My family values that which is useful and helpful, both in our surroundings and in each other, and we see hard work as the highest good. This dynamic has instilled in me a fairly constant – and now addictive – drive to prove myself and my own worth. If you don’t contribute and bring something to show for yourself, you may find yourself flattened or forgotten amongst the perpetual forward-movement of people who have no time for the weak or the useless. As I have grown older, I have realized that this dynamic has created in me a real fear of failure and uselessness. I know in my head that everyone needs rest and no one can do everything, but in my heart, I often feel that my failures and incapabilities mean that I am useless, and by extension, unlovable. It has created a dynamic in which it is very difficult for me to believe God when He says that He is the one who finishes and accomplishes things and that I am made valuable by His work. I know that I should be able to rest in the fact that His love is not contingent on what I am able to do or not do, but this is extremely challenging for me, when so many other places in my life have reinforced the message that I do have something to prove. I have been told so often by my family, my community, even the challenging schools I have always attended that ability, hard-work, and success are what is valuable, and so I have a difficult times transitioning into a relationship with a God who is not turned off by my inability or weakness.

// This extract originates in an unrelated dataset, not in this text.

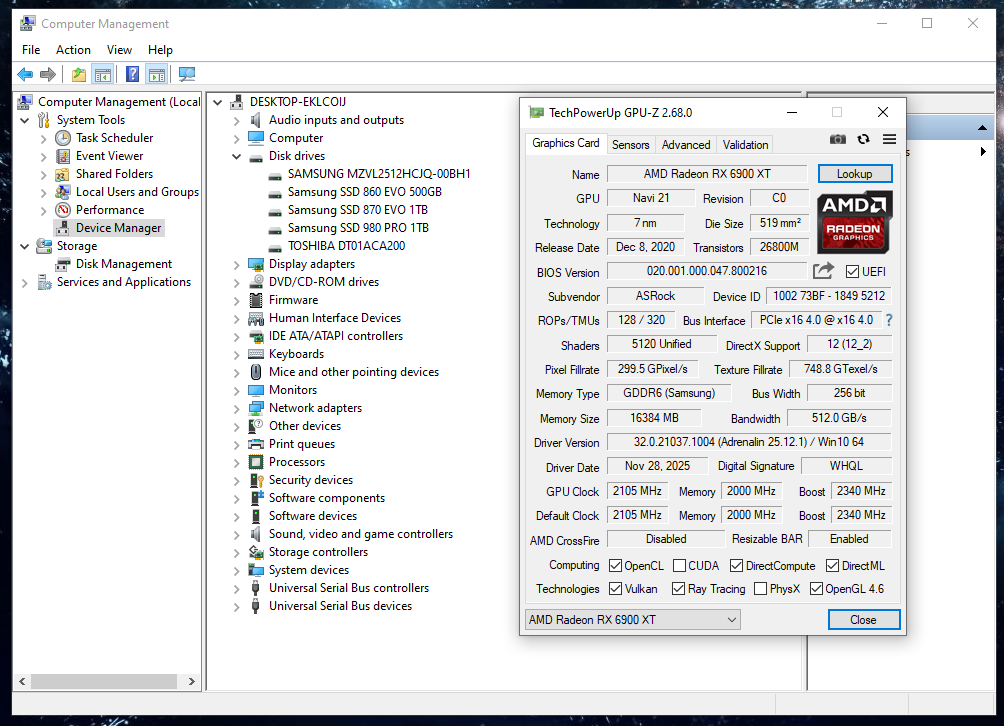Toggle the UEFI checkbox
Viewport: 1004px width, 726px height.
[x=852, y=272]
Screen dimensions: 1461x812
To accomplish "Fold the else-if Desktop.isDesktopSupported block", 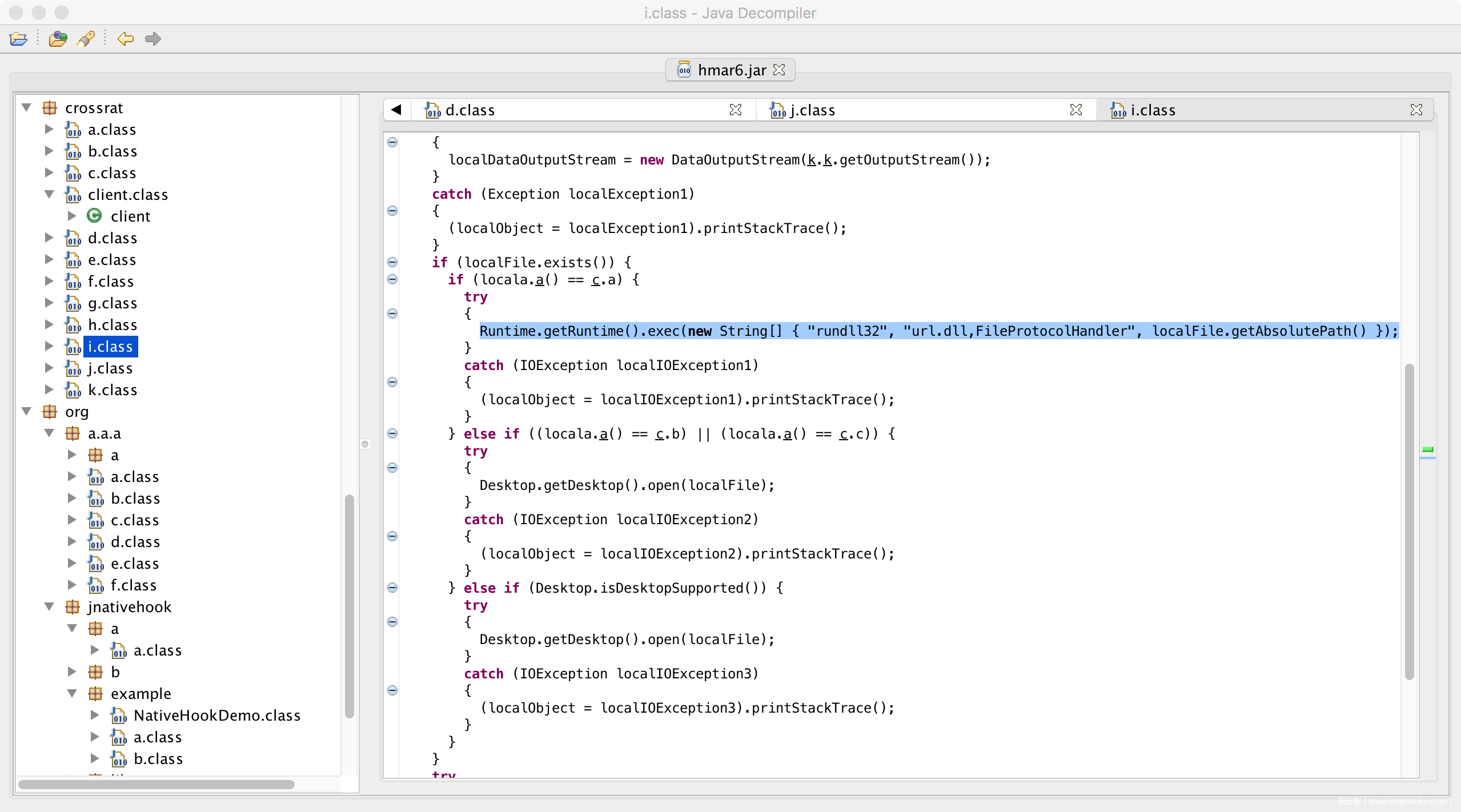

I am in continuous prayer that God will help me to really believe that He values me for who I am, not what I am able to accomplish or offer to Him. I feel that this is vital to my counseling, because my biggest fear is that I will consider myself successful when and only when I have been able to “fix” every client. Because achievement is my addiction, I fear that I will be in danger of seeing clients as jobs that are either successful or not, and that I will hinge my own value on that success. I fear that I will want to impose my values – to figure out the best plan of action and to have little patience when the client does not immediately take the steps to make everything right, because I want to “get this job done” instead of “meet and know this person.” I fear that I will want to help the client take charge of his situation the way that I would and will take it as a personal failure when he does not. I know in my head that I can only do my best in working for the Lord and beyond that, I cannot hold myself responsible for a client’s choices. But I fear that my old family values will creep in and tell me that I should have done better, I should have been able to save this person, and that this will lead to the breakdown and burnout of my confidence and drive. I am working to trust God when He tells me that my value and success, as a person and a counselor, are found in Him, to believe that He makes me worthwhile despite inability, and to take one step towards freedom from a self-worshipping addiction.